A run of records:
....

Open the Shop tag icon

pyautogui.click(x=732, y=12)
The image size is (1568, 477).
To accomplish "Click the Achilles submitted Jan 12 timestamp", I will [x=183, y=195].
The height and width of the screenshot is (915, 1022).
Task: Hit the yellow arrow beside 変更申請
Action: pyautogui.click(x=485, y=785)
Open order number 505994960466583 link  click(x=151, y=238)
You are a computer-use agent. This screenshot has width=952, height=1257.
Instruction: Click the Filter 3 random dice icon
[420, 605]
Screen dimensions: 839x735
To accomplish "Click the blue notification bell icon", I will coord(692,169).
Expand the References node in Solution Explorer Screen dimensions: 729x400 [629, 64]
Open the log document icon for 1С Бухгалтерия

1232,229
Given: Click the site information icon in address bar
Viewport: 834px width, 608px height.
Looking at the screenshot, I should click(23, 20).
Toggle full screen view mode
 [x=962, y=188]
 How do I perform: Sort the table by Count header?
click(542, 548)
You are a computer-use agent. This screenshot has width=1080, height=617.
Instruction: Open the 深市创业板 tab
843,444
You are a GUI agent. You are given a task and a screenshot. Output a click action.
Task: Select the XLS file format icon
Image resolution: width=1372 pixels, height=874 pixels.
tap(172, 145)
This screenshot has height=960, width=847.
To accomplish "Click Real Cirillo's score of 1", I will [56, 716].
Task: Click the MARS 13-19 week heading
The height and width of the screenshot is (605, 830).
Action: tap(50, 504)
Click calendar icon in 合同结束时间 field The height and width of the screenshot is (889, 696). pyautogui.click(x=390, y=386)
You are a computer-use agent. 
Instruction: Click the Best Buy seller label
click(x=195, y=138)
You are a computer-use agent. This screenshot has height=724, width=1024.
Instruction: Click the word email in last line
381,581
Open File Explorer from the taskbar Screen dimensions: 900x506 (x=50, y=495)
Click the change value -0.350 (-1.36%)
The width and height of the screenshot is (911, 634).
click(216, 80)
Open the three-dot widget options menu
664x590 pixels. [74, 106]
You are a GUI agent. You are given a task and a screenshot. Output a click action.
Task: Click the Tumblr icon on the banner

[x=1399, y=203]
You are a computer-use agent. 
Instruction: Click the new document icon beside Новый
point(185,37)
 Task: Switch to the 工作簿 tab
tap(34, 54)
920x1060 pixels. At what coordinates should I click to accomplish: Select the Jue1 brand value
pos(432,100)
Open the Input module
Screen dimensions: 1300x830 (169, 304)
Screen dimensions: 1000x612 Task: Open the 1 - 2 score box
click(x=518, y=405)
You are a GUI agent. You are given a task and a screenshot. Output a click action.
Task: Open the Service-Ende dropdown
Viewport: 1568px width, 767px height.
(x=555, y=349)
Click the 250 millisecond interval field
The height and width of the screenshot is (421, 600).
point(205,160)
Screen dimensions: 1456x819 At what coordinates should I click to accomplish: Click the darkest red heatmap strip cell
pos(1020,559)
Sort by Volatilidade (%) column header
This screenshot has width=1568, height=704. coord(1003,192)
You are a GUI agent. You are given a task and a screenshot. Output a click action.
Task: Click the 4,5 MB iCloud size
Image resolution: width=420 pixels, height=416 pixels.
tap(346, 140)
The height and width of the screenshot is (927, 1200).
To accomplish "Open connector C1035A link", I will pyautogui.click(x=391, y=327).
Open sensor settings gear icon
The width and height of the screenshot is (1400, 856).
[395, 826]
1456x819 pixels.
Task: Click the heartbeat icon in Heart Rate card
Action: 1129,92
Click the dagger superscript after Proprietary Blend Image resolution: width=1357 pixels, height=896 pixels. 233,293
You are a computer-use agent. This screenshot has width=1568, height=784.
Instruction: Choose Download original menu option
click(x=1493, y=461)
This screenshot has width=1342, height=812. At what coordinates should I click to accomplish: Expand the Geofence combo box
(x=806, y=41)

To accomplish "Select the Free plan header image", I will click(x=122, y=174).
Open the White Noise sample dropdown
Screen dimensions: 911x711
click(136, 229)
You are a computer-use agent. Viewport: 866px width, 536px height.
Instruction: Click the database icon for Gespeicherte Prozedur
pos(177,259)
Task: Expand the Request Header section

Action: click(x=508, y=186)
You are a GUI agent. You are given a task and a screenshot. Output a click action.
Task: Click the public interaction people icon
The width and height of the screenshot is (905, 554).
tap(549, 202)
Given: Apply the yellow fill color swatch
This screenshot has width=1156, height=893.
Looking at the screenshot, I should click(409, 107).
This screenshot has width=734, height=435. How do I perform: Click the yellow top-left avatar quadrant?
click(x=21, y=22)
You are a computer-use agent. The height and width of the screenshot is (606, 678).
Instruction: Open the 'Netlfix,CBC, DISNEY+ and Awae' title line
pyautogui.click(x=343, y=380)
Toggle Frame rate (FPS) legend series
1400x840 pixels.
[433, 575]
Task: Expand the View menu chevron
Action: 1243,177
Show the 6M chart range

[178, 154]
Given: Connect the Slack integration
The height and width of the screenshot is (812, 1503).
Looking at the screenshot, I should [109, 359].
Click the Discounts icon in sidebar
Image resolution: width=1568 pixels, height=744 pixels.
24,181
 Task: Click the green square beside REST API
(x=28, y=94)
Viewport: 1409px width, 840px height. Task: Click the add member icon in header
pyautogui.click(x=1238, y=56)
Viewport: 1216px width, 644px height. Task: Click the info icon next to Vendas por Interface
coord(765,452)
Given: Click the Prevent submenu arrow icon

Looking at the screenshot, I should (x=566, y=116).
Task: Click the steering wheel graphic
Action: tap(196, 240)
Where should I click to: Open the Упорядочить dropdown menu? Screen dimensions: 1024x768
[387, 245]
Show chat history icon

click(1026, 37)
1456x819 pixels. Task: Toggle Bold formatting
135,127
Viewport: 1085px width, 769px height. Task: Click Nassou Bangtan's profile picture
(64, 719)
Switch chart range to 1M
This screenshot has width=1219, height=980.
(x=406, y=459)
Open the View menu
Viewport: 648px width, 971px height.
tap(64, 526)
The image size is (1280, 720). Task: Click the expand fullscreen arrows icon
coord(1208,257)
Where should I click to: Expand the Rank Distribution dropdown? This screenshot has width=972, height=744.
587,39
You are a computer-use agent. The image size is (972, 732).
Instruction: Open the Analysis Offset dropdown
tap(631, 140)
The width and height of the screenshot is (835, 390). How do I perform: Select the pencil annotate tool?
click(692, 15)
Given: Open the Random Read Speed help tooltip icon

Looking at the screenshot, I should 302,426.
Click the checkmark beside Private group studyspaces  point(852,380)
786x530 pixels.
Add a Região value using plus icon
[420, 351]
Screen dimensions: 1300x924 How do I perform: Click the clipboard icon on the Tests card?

....

Stated problem: Output the rows between the lines holding "Screen dimensions: 1456x819" and "tap(346, 140)", inclusive, as a two-column CSV with the columns request and answer, one row for each request. Put each value in a single quoted field and replace any line breaks with spaces.

Worked answer:
request,answer
"Screen dimensions: 1456x819 At what coordinates should I click to accomplish: Click the darkest red heatmap strip cell","pos(1020,559)"
"Sort by Volatilidade (%) column header","This screenshot has width=1568, height=704. coord(1003,192)"
"You are a GUI agent. You are given a task and a screenshot. Output a click action. Task: Click the 4,5 MB iCloud size Image resolution: width=420 pixels, height=416 pixels.","tap(346, 140)"